I get this from time to time. A person comes in with a database with lots of information, keen to write papers. The problem is that the are trying to invent questions to fit the data they have instead of collecting data to answer the questions they have. It's like looking at a lot of ingredients and wondering what you can cook with them. The better solution would have been to choose a recipe and then go out to get the ingredients!
You should start by itemising the areas in which you have data. Read the literature in these areas and see what are the current 'hot' questions. Now go back and see if you have data that can throw light on these questions. Your data can be helpful either
a) by providing a lot of data and so increasing the precision of our knowledge,
b) by providing measurements of variables that are seldom measured in the same study, thereby allowing relationships to be explored, or
c) by providing data on a country, culture or population group that has not so far been studied much, or at all.
For example :
A clinical colleague assembled a database of 1,000 hospital admissions, carefully documented. Although there was nothing really new in the data, the size of the study allowed us to publish a series of papers that provided much more precise estimates and to control for potential confounders.
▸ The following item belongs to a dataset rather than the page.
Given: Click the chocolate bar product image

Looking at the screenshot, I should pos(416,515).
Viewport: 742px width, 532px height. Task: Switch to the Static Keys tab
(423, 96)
On the other hand, I once found that a large survey of older people had an item on boredom. This interested me. I discovered that there was almost no literature on boredom, and went on to write a paper on it, looking at the factors that were correlated with it and finding some interesting patterns. Strangely, no-one on the original research project knew why they had asked about boredom or who had put it on the survey.
As an example of the last one, we published some papers on health anxiety, which had previously been studied in people who were clearly anxious about their health and were frequent attenders at their doctor. We carried the research into the realm of ordinary patients, and discovered that the relationships that had been found in the very anxious were there in a similar way among routine patients.
Dear Ronán Michael Conroy, thank you for your answer. It's true that if we try to invent the question to fit the data, it's not acceptable and unethical. However, when design a survey for collecting the responses, we could integrate the questions/items (that may not really need for the current study but for another study). So in this case it is another story?
I don't agree that inventing a question to suit your data is unethical or unacceptable! Many excellent papers have leveraged data collected for other purposes.
When designing a survey, beware of putting in questions just because they might be interesting some day. There are two reasons why not. The first is practical : the longer your survey, the lower the compliance rate, and the higher respondent fatigue so you get people just checking responses absent-mindedly without thinking any more.
The second reason is that when you actually want to do a study of a particular factor, you will know which questions you need to ask and what format you need the answers in. By putting in questions 'just in case' you ever need them, you risk not being able to use them because you didn't put in a question that later turned out to be important, and/or you asked the question the wrong way.
For example, you might have asked about medications but not asked why the person was taking them – I encountered a study where we needed to differentiate between people taking the same medication but for different symptoms and we couldn't because no-one had noted the information at the time – end of a promising research idea!
So in a survey have a purpose for every question, make it as short as possible and – here's a tip – ask the interesting questions first, then the sensitive questions, and last of all ask the demographics, which are dull and intrusive and don't seem all that relevant to most people.
It is an excellent question. Personally I see no problem writing multiple papers from your "very good database" as long as you avoid 'salamization' where you divide the data into finer and finer 'slices' simply for the sake of multiplying papers artificially.
To answer your question in detail would require knowing the type of data, the sample, the original hypotheses (if there were any), any other reasons for collecting the data, the number of variables, the statistical analyses used, etc etc. It is difficult to answer in the abstract, but in principle should not be a problem.
The data have to be interesting and relevant to a particular question, issue or point of view. For example, standing on a motorway bridge and counting the number of red, blue, green...etc cars passing under it could be a waste of time.
Unless you have a hypothesis about an association between car colour and driving speed, e.g red car drivers like driving at a faster speed than blue car drivers.
If you don't know what to do with your data, one approach would be to identify a theory, set of hypotheses or testable predictions and to put your data alongside the theory. The outcome could be rather magnificent and leads to a large number of publications pro or con the theory.
Without knowledge of the dataset, however, I cannot say more at this stage about the theory or set of hypotheses you might need to be looking for.